TASK TO COMPLETE: Using only the entries below, copy exactly the lines that begin at the one with "The height and width of the screenshot is (348, 196)." and end at the one with "Task: Toggle hidden", both included. Drop the pictures.

(Collected data)
########

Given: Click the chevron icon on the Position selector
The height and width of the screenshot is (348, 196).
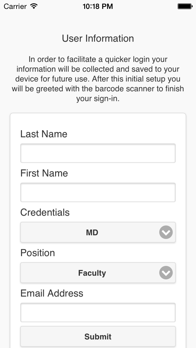Looking at the screenshot, I should coord(166,273).
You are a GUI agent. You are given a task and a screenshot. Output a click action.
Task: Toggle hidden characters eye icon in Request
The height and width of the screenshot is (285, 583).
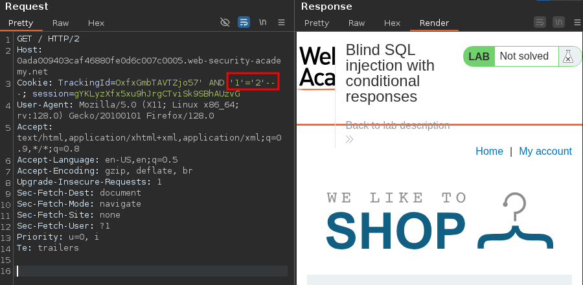tap(225, 23)
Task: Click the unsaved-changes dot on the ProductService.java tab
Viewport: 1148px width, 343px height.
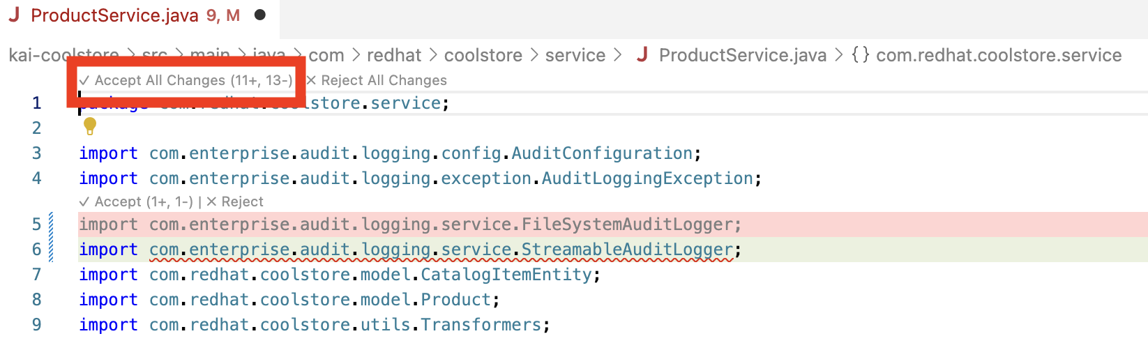Action: point(260,15)
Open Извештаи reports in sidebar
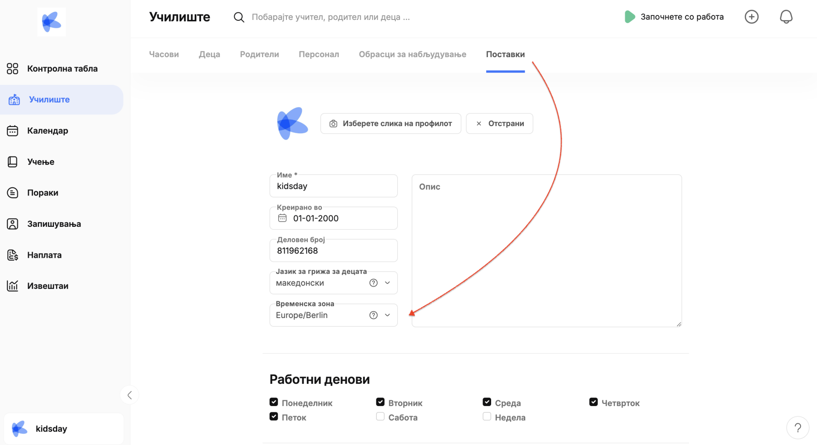 [x=47, y=286]
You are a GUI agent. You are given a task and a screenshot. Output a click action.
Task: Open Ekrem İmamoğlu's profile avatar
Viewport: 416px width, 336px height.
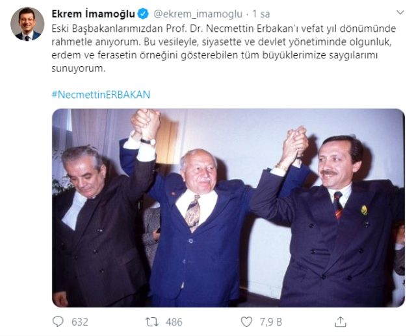(x=27, y=24)
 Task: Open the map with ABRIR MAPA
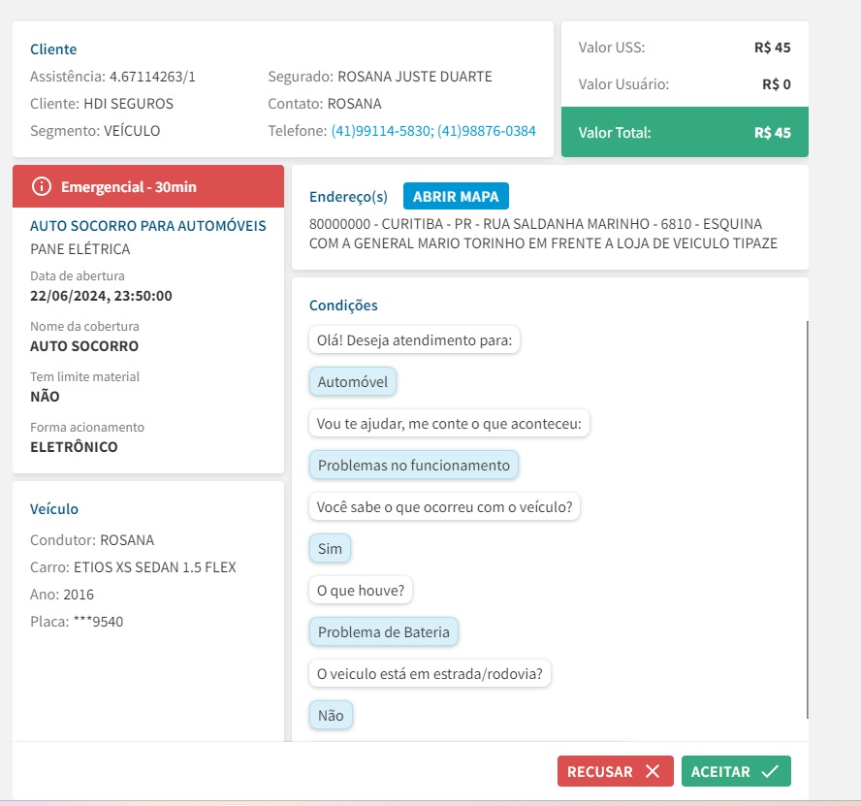coord(456,197)
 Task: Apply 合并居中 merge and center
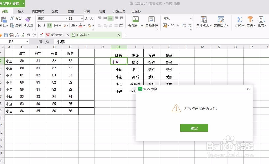coord(135,22)
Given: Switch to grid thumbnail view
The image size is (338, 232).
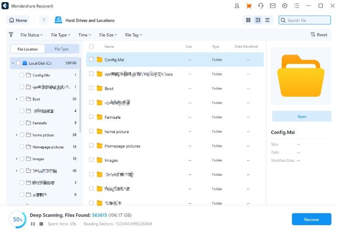Looking at the screenshot, I should 248,20.
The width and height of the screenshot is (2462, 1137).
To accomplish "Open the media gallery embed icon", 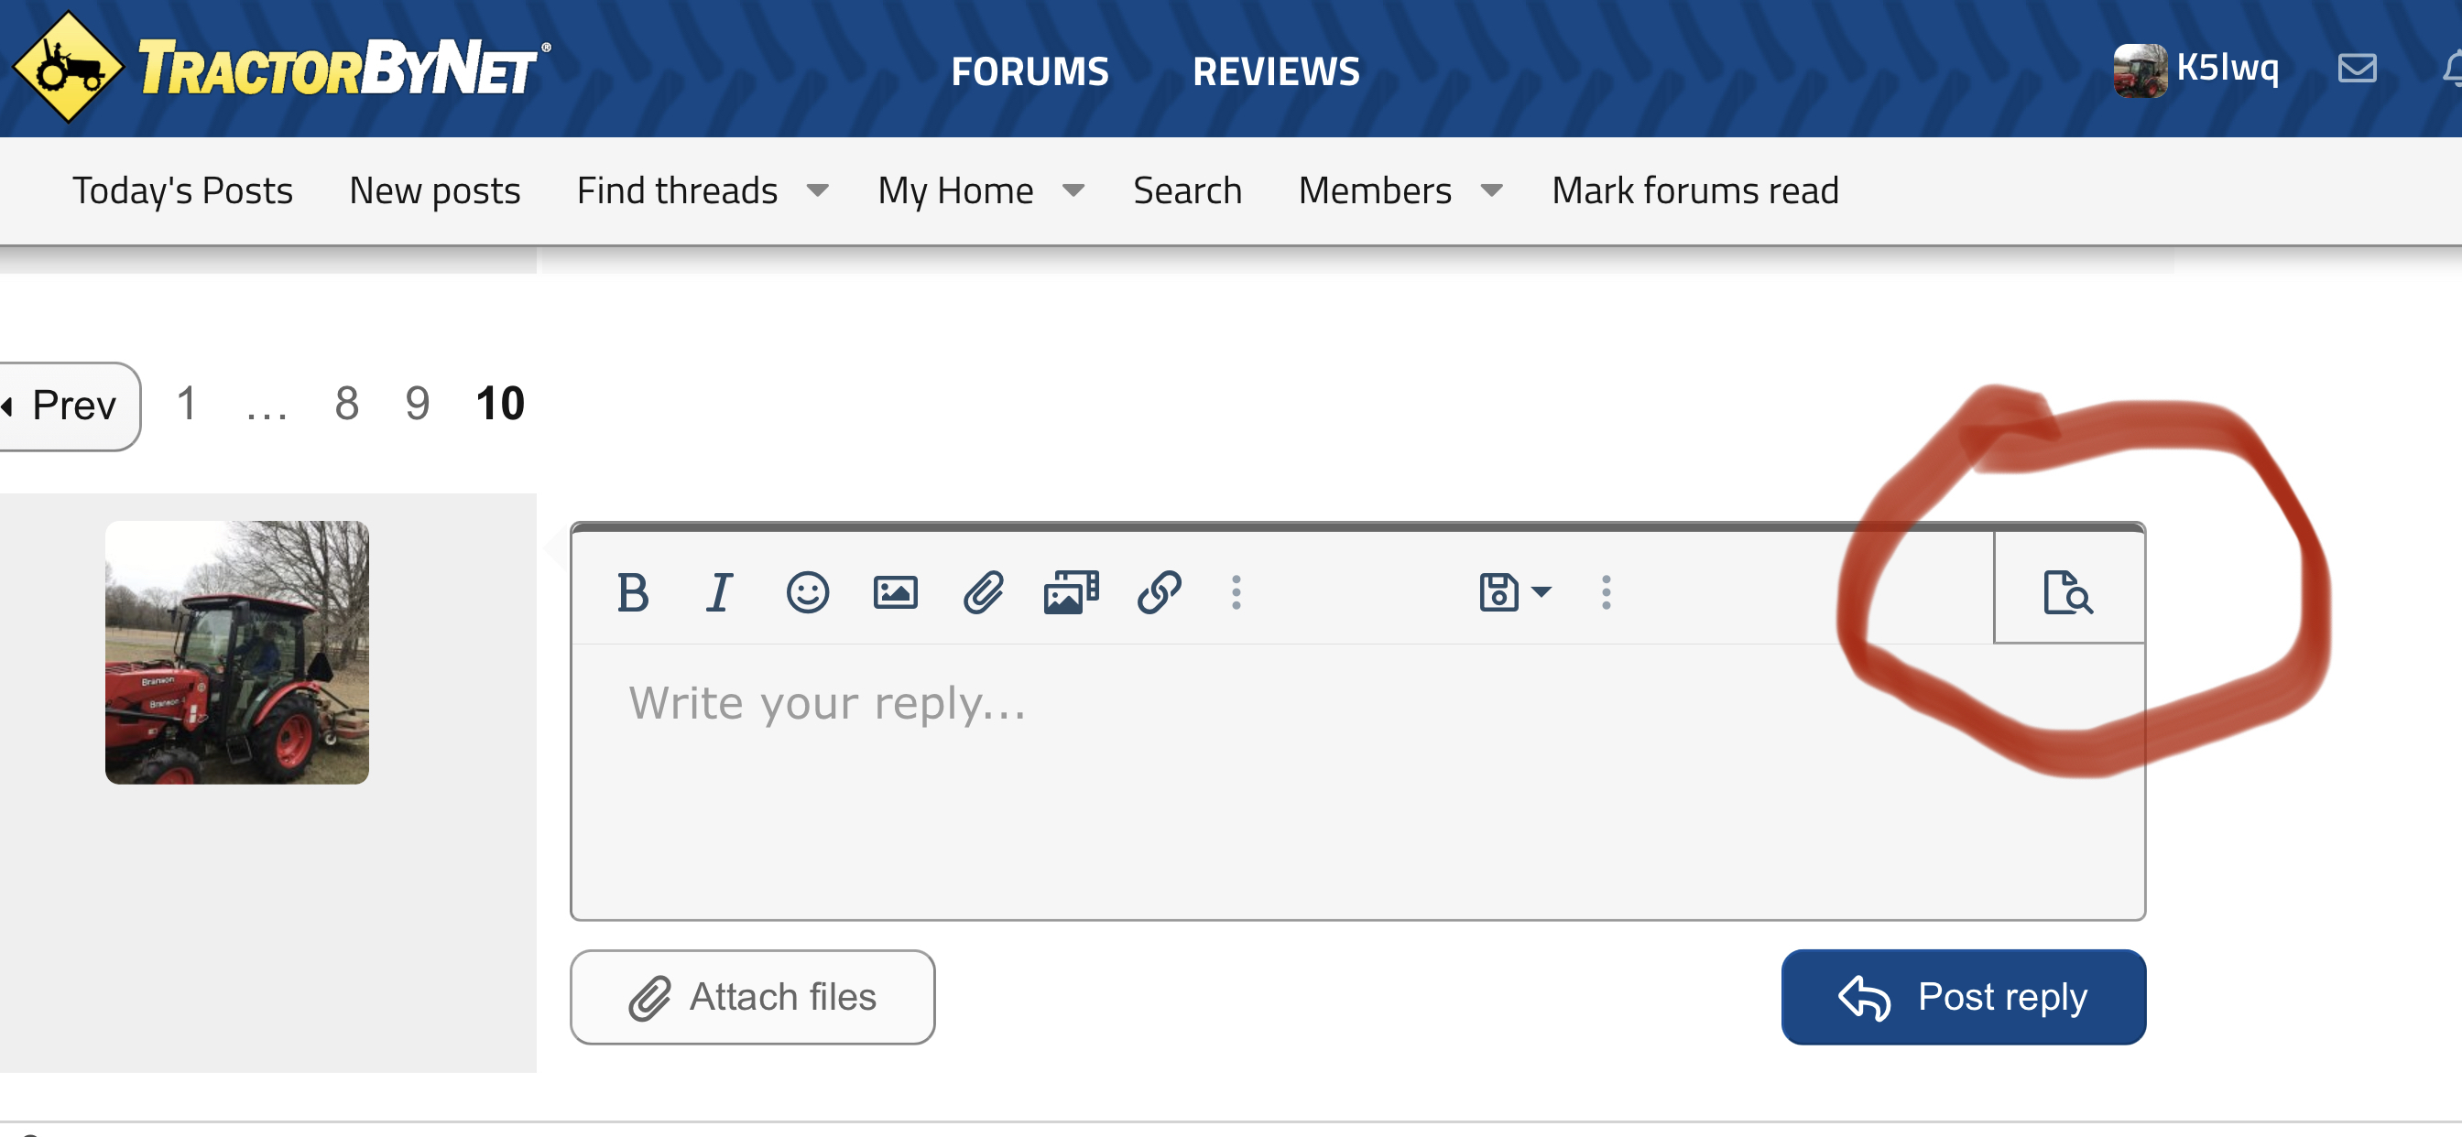I will point(1071,592).
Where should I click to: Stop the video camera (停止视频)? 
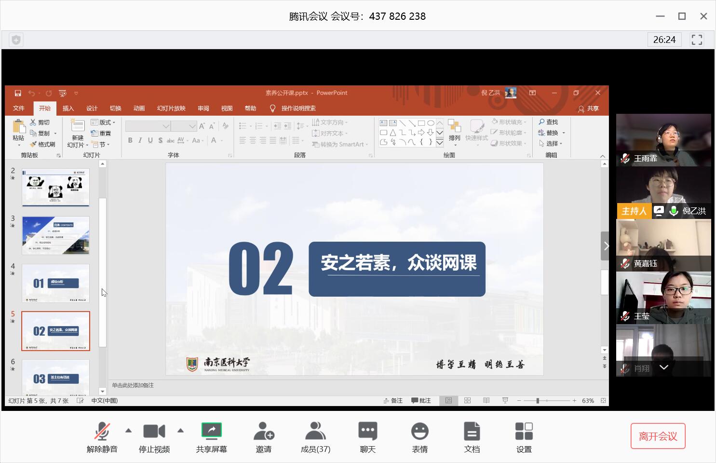[x=154, y=431]
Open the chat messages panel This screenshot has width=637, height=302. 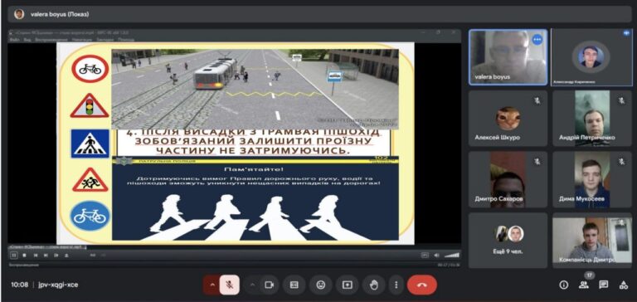click(604, 285)
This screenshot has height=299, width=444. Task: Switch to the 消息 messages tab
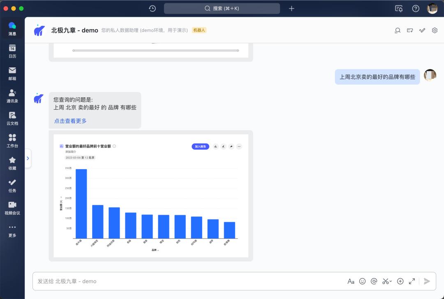pos(12,28)
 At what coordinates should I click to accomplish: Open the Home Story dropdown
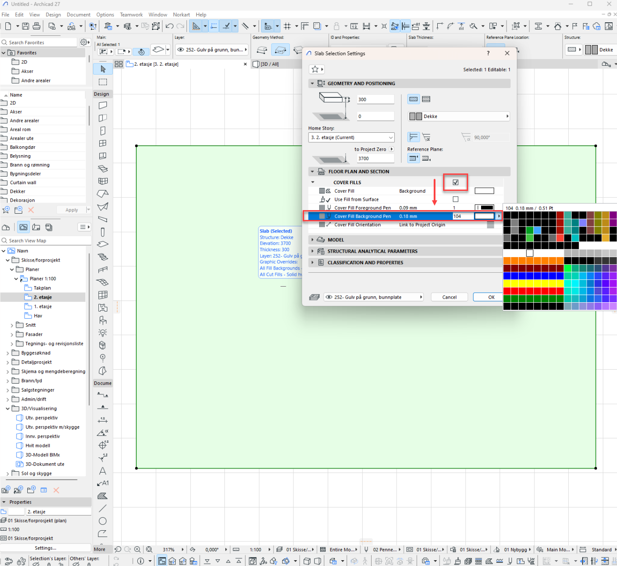point(351,138)
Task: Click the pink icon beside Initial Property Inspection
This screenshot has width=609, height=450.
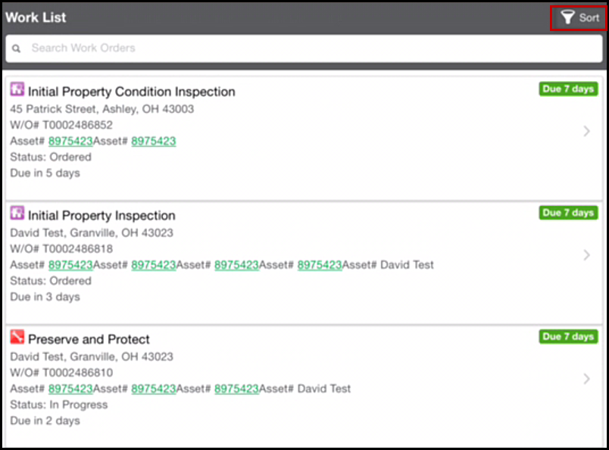Action: coord(17,213)
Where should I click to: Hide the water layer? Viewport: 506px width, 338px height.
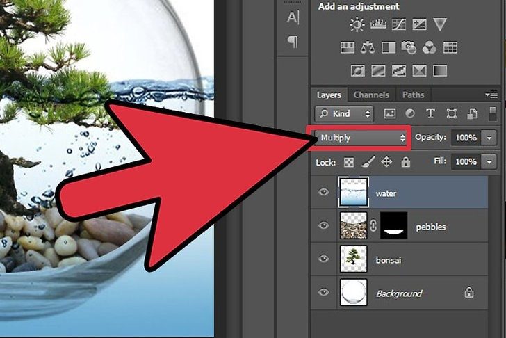(323, 193)
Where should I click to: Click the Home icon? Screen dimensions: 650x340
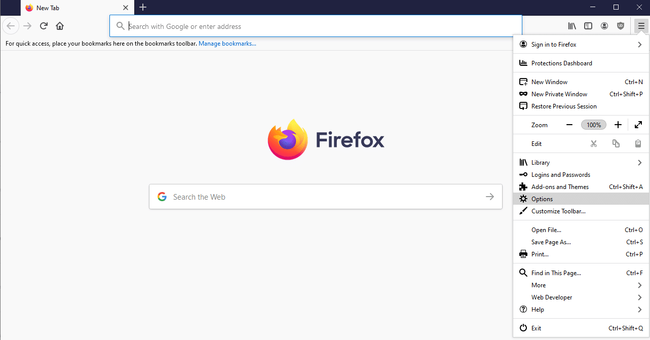(59, 25)
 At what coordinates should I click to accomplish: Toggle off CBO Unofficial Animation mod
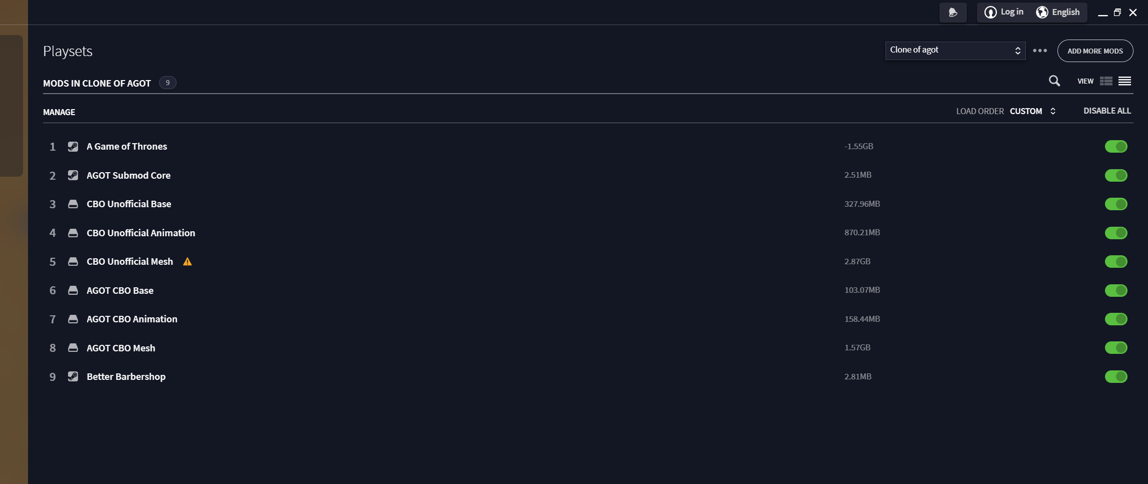1115,233
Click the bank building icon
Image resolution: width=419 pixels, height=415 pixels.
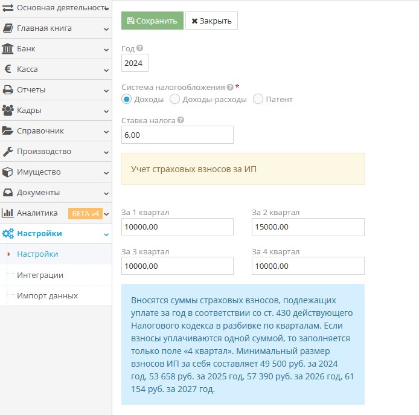(x=7, y=49)

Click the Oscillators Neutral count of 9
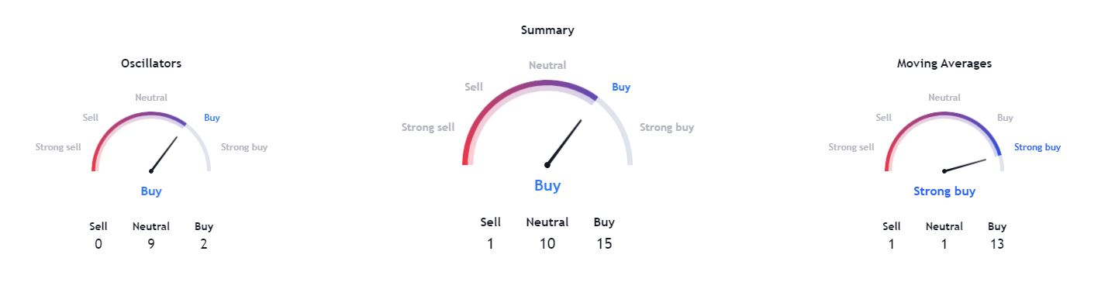point(151,244)
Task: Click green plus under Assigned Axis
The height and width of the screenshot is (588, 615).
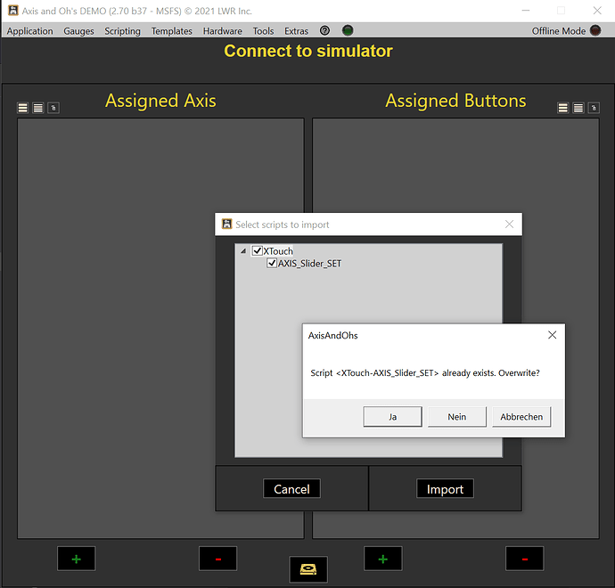Action: (x=76, y=559)
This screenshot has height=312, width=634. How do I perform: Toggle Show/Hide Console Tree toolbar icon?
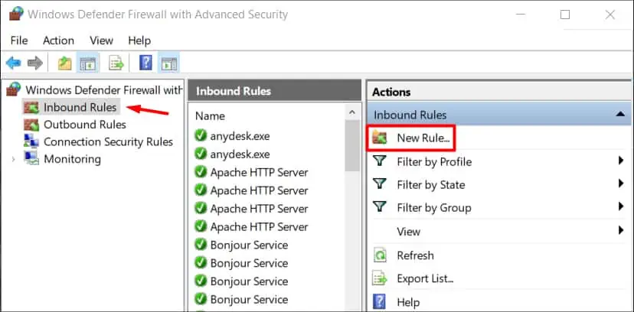tap(88, 63)
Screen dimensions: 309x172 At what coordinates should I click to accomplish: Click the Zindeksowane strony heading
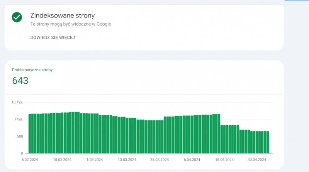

########

WRITTEN ANSWER:
The height and width of the screenshot is (348, 196).
Looking at the screenshot, I should coord(166,273).
You are a GUI agent. You are given a task and a screenshot. Output a click action.
Task: Toggle hidden characters eye icon in Request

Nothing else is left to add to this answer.